The Institute for Advanced Study and Office of the President Present

No Weapon Formed Against Me: The Black Intermezzi of a Vigilante State

(In)Justice Series
Past event
Apr 11, 2024
Captioning
Historical image of a crowd of cheering black men. Two men are raised above the crowd.

An interdisciplinary humanist and multigenre writer, Dr. Shana L. Redmond (Columbia University) thinks and creates at the intersection of music, identity, and power. She has written extensively about the Black anthems that serve as both a repository for collective memory and mobilizing agent for social and political change, as well as about the iconic people who compose those soundtracks.
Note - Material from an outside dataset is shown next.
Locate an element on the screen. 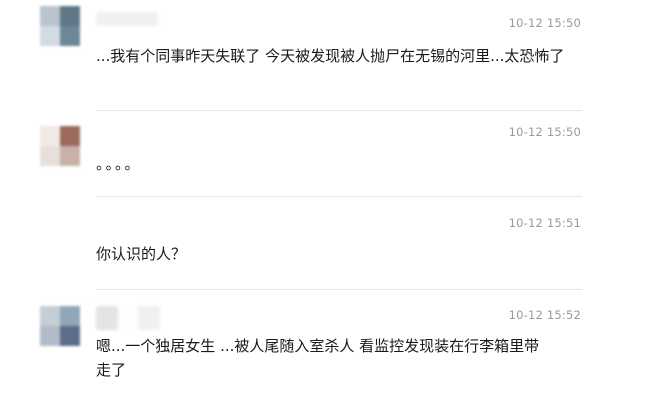  message-text: ...我有个同事昨天失联了 今天被发现被人抛尸在无锡的河里...太恐怖了 is located at coordinates (330, 56).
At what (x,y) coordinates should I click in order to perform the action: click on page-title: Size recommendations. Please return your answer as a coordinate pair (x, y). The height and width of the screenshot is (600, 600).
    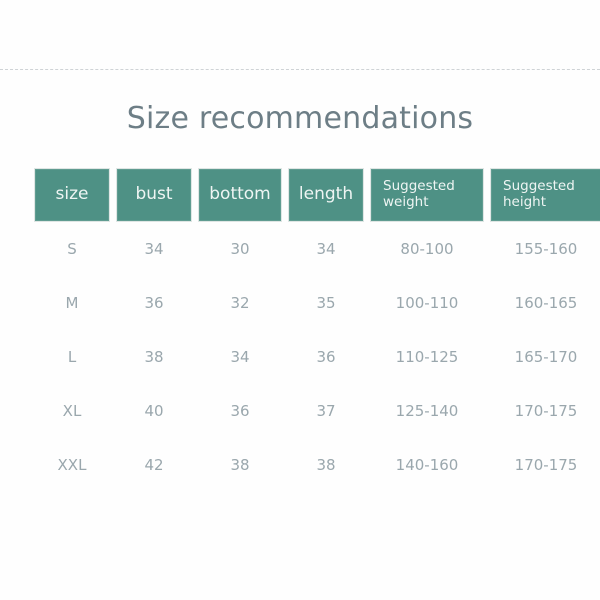
    Looking at the image, I should click on (300, 118).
She is currently at work on a project titled Dark Prelude: Black Life Before Mourning, a speculative account of Black listening before state violence.

Join for a reception following the event, hosted by the Department of American Studies and the David Noble Lecture.

Image credit: New York Public Library via Unsplash. Singer James Brown being greeted by fans upon his arrival at Kaduna Airport, 1970.

The (In)Justice Series presented by the Institute for Advanced Study at the University of Minnesota brings together scholars, artists, activists, and community leaders to discuss different visions for what justice might look like. This event is presented in partnership with the Department of American Studies as the 2024 David Noble Lecture.

About the Presenters

Dr. Shana L. Redmond is professor of English and Comparative Literature at the Center for the Study of Ethnicity and Race at Columbia University. She is the author of Anthem: Social Movements and the Sound of Solidarity in the African Diaspora (NYU Press, 2014) and Everything Man: The Form and Function of Paul Robeson (Duke University Press, 2020), which received a 2021 American Book Award as well as other honors. She has written album liner notes, essays, and reviews for labels such as Verve and Sony, and for popular media, including NPR, BBC, and Mother Jones. She is a 2023-2024 Guggenheim Fellow and past-president of the American Studies Association (2023-2024).

Elliott Powell is Beverly and Richard Fink Professor in Liberal Arts, associate professor of American Studies and Asian American Studies, and affiliate faculty in the Department of African American and African Studies and the Department of Gender, Women, and Sexuality Studies at the University of Minnesota. He is the author of Sounds from the Other Side: Afro-South Asian Collaborations in Black Popular Music (University of Minnesota Press), and at work on two projects, tentatively titled Prince, Porn, and Public Sex, which explores the politics of sex(uality) and music in Minneapolis during the 1980s, and Illegitimate Sounds, which explores the queer potentiality of recordings like demos that do not conform to commercial audio legibility.

About the David Noble Lecture

David Noble was an American studies professor at the University of Minnesota who retired in 2009 after over 50 years of teaching. Noble has made substantial contributions to American studies. Each spring, the Department of American Studies presents the annual David Noble Lecture in his honor, which features a groundbreaking scholar of American studies who offers fresh perspectives on our history and culture.